::: Input for this task :::

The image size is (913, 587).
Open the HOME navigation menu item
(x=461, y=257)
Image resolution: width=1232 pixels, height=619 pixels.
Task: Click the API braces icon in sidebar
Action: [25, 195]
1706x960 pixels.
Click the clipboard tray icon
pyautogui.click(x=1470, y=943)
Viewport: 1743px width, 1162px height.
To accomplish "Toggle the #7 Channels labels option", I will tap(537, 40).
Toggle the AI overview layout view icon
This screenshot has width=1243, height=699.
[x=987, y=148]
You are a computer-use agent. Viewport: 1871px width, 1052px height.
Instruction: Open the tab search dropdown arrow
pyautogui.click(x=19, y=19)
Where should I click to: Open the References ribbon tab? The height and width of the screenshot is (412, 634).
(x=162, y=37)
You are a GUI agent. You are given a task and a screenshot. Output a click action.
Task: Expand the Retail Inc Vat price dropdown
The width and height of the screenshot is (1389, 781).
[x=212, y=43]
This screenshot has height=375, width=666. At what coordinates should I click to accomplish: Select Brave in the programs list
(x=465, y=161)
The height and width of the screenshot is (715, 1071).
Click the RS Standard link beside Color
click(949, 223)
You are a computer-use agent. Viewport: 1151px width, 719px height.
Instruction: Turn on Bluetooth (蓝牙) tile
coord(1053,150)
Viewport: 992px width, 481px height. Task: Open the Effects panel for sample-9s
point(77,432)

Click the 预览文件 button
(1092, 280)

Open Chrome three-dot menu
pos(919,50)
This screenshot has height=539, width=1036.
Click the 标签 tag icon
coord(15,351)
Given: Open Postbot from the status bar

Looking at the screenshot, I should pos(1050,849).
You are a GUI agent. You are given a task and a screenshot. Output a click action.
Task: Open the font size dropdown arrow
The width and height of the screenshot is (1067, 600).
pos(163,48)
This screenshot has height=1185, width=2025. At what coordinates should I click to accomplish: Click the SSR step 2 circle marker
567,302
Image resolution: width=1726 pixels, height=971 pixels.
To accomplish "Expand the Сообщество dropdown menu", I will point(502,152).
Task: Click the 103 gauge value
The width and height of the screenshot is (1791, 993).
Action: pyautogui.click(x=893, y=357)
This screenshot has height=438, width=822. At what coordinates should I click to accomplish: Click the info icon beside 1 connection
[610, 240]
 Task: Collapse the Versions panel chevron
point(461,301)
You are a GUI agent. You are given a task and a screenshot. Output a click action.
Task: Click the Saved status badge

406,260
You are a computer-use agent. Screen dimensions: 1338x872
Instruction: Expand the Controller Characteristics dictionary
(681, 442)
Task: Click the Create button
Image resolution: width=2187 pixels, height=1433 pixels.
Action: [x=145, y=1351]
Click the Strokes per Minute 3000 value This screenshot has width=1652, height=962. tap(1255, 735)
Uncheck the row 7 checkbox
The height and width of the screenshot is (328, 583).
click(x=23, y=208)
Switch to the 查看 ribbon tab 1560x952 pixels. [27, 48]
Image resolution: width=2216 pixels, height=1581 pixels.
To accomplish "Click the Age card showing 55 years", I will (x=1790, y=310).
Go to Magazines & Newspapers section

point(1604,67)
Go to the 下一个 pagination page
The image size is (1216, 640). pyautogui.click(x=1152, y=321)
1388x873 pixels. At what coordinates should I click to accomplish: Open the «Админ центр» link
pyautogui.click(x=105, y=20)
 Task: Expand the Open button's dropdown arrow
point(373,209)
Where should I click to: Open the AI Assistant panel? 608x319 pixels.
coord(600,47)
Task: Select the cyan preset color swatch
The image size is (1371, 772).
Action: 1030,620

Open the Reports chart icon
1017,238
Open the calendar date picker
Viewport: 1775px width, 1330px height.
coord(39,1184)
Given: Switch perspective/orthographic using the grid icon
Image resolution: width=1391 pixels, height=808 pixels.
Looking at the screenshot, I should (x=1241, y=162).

:::

— Directions —
In the records above, find the lines holding "value". Copy each one.

— Output of the task —
Task: Click the 103 gauge value
Click the Strokes per Minute 3000 value This screenshot has width=1652, height=962. tap(1255, 735)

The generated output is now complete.